Monday, October 21, 2013

Tor Johnson

ceramic 10cm high
signed, numbered, dated by Roman Scott, 2013

Tor Johnson (1903-1971) was a Swedish actor chiefly known for his roles as lumbering types in auteur-directed films. Alas, not Ingmar Bergman, but Ed Wood B-movies.

A former wrestler, he was a big man who looked fierce when he wanted to. However, most accounts have it that he was of a sweet disposition, easy to work with. Rudolph Grey's excellent biography of Ed Wood, Nightmare of Ecstasy, has some good anecdotes about Tor. But it's hard to find any compelling biographical info from the Internet at this time (such a common problem we encounter when researching pre-digital folk.)
One meme that has gathered steam over the last decades is that Ed Wood's Plan 9 from Outer Space is the worst film ever made. I disagree; such an entertaining film could never be judged as very bad. I will put forth a more reasonable candidate for worst film ever, in which Tor Johnson also starred: The Beast of Yucca Flats, by Coleman Francis.

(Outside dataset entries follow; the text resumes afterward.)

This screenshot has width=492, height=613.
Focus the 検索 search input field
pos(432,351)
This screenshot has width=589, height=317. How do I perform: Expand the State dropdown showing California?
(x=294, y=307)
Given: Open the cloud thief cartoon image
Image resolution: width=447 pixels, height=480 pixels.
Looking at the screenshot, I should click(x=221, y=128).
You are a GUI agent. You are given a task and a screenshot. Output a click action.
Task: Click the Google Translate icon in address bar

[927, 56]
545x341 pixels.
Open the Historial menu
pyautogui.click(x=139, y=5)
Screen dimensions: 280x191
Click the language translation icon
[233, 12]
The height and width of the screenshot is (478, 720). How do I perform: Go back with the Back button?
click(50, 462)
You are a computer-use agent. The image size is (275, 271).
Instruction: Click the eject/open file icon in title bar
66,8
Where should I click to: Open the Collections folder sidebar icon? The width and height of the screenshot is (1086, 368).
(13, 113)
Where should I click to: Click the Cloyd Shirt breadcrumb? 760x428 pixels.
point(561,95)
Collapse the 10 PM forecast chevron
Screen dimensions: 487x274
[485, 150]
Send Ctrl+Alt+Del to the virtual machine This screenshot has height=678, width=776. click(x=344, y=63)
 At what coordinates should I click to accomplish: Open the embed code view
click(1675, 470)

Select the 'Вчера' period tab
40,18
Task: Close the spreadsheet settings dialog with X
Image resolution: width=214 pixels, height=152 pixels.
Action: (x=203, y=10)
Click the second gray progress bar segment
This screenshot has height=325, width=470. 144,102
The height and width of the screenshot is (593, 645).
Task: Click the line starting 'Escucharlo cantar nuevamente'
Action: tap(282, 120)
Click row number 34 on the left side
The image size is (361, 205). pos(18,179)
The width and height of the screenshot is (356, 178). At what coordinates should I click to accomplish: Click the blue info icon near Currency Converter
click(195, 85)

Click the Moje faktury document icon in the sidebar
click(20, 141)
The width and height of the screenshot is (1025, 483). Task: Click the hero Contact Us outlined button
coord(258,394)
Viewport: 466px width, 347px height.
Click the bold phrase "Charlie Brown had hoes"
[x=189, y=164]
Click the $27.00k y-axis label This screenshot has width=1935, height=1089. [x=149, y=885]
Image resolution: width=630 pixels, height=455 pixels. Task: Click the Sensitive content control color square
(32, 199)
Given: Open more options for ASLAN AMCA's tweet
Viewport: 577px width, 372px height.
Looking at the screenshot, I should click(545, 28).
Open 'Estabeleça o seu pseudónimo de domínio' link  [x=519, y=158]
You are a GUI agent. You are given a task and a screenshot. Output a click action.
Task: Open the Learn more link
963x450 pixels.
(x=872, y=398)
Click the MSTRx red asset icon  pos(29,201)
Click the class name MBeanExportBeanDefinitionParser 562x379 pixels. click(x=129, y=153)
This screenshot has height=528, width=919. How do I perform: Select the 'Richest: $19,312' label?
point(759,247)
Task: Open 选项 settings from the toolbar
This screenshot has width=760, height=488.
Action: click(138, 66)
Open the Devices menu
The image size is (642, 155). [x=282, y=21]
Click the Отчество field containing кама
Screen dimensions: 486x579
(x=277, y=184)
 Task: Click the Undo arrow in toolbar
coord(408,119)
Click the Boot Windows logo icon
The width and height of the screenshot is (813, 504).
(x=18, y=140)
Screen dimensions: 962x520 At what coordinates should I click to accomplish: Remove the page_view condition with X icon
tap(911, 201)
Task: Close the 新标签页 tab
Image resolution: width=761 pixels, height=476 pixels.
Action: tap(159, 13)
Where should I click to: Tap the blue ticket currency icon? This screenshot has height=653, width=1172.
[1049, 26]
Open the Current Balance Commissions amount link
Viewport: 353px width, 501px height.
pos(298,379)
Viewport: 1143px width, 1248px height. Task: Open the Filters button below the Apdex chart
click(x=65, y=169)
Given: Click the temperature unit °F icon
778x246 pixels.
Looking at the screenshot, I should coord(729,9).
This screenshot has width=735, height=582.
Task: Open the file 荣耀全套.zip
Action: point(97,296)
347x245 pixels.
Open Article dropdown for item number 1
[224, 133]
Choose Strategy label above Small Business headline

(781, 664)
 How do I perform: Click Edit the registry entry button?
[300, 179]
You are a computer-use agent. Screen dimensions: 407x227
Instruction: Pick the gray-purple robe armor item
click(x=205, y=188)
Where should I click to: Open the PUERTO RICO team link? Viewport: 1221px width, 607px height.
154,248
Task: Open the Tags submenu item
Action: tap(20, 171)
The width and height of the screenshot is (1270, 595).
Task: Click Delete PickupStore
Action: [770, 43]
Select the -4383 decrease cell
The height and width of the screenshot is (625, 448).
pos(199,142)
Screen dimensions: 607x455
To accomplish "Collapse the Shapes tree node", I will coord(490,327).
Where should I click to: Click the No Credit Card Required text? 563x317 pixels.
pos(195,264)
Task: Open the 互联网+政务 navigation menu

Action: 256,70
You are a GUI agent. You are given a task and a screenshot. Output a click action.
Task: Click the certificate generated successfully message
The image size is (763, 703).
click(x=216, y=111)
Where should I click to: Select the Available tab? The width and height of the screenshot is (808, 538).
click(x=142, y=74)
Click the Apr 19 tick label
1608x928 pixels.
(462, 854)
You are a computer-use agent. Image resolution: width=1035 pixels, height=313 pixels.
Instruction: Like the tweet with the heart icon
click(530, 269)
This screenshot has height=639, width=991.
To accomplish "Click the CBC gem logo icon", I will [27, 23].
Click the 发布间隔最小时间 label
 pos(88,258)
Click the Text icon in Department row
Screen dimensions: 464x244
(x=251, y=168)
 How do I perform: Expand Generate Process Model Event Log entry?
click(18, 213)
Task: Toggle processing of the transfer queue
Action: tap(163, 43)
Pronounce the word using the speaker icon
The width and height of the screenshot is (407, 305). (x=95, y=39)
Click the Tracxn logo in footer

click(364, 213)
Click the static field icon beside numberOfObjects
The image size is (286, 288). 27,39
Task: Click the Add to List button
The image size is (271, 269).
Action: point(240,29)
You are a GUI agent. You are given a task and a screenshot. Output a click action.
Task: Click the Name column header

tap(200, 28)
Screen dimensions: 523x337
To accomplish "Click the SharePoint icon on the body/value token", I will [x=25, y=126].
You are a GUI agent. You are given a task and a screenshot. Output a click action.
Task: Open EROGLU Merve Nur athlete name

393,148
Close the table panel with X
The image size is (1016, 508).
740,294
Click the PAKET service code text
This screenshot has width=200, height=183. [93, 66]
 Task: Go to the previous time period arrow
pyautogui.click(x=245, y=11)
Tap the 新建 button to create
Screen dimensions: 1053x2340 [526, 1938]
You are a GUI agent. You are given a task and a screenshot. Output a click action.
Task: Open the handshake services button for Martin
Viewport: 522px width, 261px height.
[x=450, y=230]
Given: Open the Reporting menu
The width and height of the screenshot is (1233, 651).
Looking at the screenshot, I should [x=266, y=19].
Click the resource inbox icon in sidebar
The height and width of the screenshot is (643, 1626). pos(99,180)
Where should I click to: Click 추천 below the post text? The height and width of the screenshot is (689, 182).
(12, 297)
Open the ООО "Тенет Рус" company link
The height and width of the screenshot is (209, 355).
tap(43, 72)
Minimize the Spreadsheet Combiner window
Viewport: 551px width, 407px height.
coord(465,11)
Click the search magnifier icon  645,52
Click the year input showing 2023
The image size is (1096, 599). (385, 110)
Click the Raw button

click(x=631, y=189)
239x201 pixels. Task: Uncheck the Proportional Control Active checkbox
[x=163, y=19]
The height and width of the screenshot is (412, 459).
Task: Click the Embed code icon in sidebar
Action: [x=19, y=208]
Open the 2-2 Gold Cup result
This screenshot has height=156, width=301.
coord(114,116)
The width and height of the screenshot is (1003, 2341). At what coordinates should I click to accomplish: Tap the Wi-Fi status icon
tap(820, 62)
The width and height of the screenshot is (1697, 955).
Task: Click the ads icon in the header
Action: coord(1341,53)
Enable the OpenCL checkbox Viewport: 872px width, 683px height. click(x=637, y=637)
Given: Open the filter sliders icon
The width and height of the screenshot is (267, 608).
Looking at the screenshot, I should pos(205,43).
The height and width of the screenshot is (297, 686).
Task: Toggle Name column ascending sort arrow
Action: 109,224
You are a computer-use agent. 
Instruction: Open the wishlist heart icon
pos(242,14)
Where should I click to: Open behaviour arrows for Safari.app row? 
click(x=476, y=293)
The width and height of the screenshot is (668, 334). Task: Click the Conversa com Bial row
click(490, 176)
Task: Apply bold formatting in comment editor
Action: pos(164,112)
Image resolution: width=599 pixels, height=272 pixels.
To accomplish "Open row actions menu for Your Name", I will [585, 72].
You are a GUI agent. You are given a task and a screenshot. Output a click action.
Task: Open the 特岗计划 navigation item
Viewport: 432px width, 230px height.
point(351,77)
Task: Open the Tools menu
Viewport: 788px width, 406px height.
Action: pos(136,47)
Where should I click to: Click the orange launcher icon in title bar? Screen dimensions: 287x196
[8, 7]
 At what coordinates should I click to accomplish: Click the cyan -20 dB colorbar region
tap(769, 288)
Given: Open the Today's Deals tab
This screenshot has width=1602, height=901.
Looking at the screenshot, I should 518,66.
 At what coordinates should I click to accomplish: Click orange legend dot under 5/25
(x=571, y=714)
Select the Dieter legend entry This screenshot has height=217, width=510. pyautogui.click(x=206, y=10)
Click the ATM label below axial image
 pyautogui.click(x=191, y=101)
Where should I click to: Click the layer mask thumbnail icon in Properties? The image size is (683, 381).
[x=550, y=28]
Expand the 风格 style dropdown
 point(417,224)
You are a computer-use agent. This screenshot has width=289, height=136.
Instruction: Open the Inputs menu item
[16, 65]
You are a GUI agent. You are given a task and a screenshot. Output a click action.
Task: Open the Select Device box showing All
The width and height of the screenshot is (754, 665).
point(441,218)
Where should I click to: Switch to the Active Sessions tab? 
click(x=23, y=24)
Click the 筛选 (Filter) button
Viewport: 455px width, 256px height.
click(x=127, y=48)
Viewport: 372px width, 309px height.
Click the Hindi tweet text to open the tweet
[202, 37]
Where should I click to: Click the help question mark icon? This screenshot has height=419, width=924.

This film is execrable. The plot, acting, photography and editing are dreadful. And yet, even in this atrocity of boredom, Tor Johnson has a presence, something that sticks with you. He is perhaps an example of biological sculpture, a bodily form interesting outside of drama's requirements.

Tuesday, October 15, 2013

Ernest Borgnine


earthenware toothpick cup
9cm high
inscribed: Cabbie, No.2, Roman Scott 2013

Ernest Borgine (ne' Ermes Borgnino) may be my favorite of all character actors. Certainly a scene-stealer, he needn't have had first billing to remain emblazoned in the mind. For instance, his portrayal of  Cabbie in John Carpenter's Escape from New York is equally strong as the morose Kurt Russells' Snake Plissken, or Lee Van Cleef's reptilian police commissioner. In this film Borgnine even had the last word, posthumously. Dying only last year, immortal Ernest is gone, but certainly not forgotten!